In text books, yes. In theory, yes. If a plane never crashes, they don't have to pay damages.
In real life, they'll keep cutting corners on tooling, inspections, parts and personnel to save money to increase profits which will cause safety and maintenance issues which will cause planes to crash. They will weigh the cost of X inspections over a period of X years to how many planes/flights they think will have problems over that period.
I've seen this in action in two different facilities. One manufactured brakes. One manufactured shock absorbers (or dampers as well called them).
Corporations are not far-sighted. They are reactionary.
Original Post by kathygator:
We're responsible for each other - not some of the time, not when we can afford it, not if people who need our help go to our church - all the time.
Yes, we should be responsible for each other. So why insist that some unfeeling, cumbersome federal bureaucracy should bear the responsibility instead?
Original Post by kathygator:
Original Post by floggingsully:
Original Post by moonikins:
Anyone who thinks the corporate airlines won't figure in the cost of crashed planes and payouts to survivors against short term profit is extremely naive or willfully ignorant of how corporations have behaved in the past.
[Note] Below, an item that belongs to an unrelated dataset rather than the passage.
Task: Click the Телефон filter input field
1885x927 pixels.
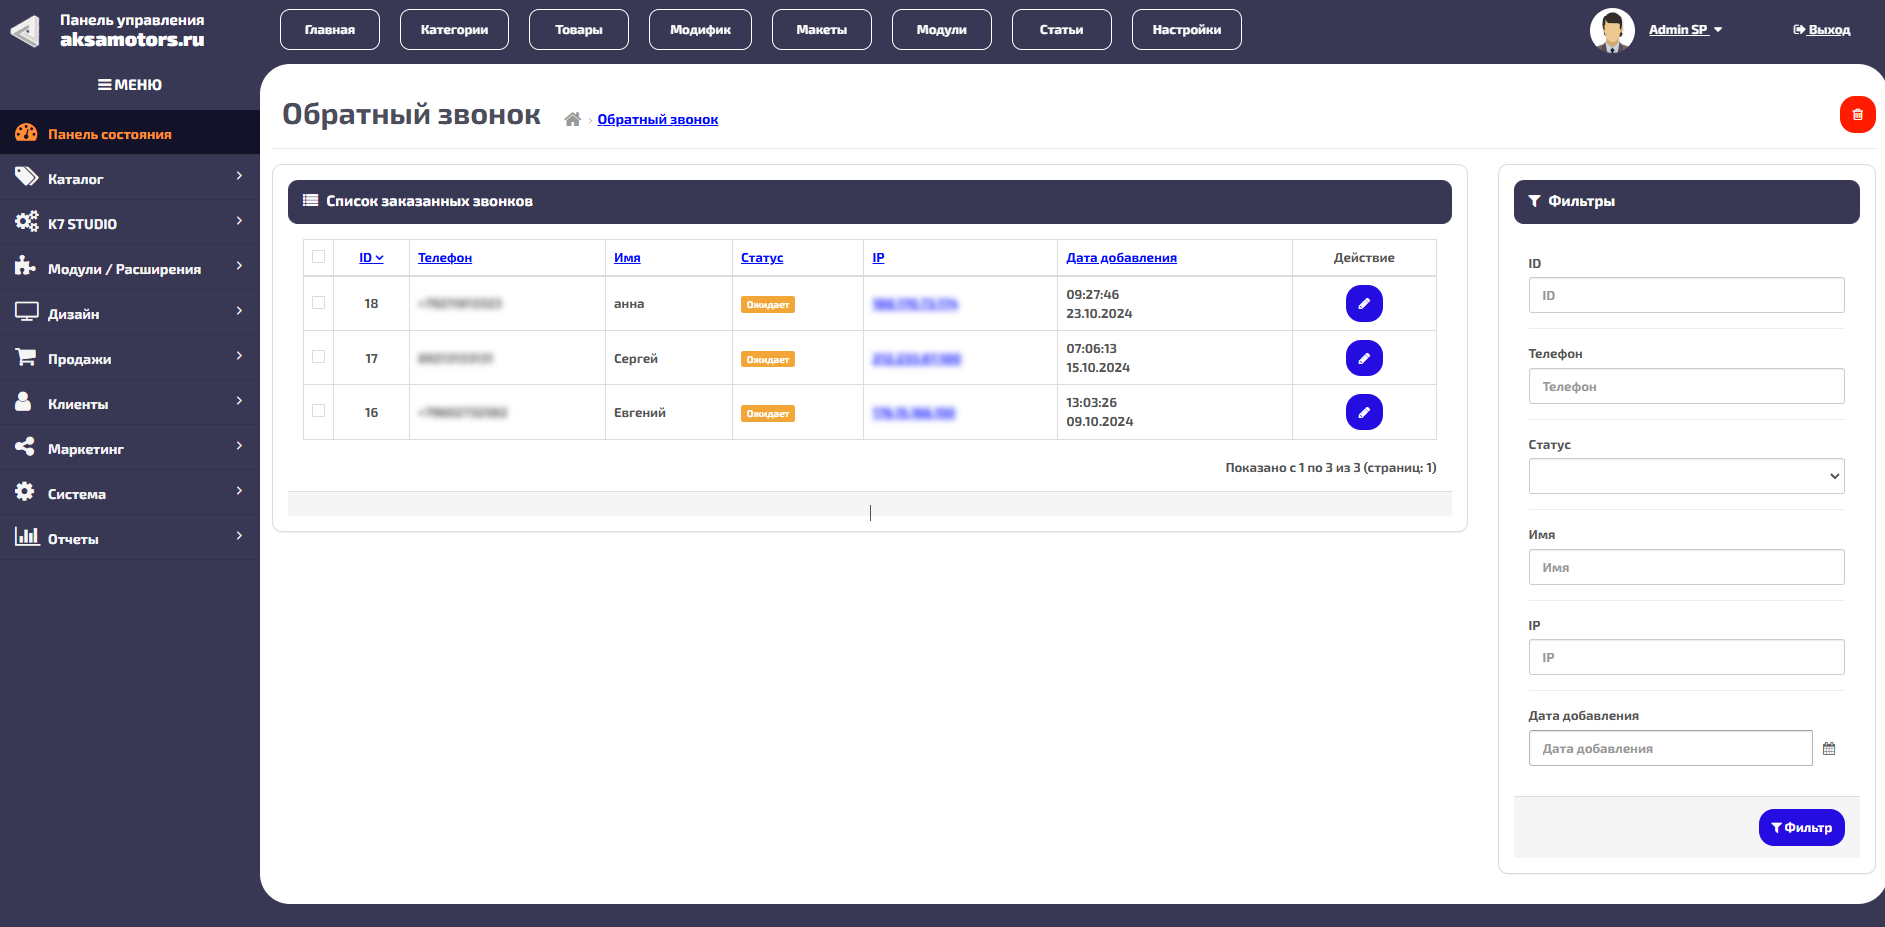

It's always better for the company's bottom line for the plane not to crash. Always.
Cars, not so much.
Ahhhh yes. The Ford Exploder is a good example. Can't sell dangerous cars to the American marketplace because there are too many regulations and lawsuits are too expensive, so just ship them to South American by the thousands instead and then deny they knew there was any problems.
Original Post by kathygator: Cars, not so much.
How big of a financial hit did Toyota take last year when people thought their cars weren't safe?
Original Post by gotborked:
Original Post by kathygator:
We're responsible for each other - not some of the time, not when we can afford it, not if people who need our help go to our church - all the time.
Yes, we should be responsible for each other. So why insist that some unfeeling, cumbersome federal bureaucracy should bear the responsibility instead?
Because any sane individual would rather be subject to a well-regulated federal agency with a defined mandate and predictable behavior rather than have your current mood decide whether one eats that month or not.
Original Post by lysistrata:
Original Post by kathygator:
We're responsible for each other - not some of the time, not when we can afford it, not if people who need our help go to our church - all the time.Morally. Not Constitutionally. And not paternalistically.
But constitutionally we are responsible for each other.
We elect/appoint our federal government to 'provide for the common defense', defense of the commons - these include our natural resources as well as our economic ones - as well as 'promote the general welfare'.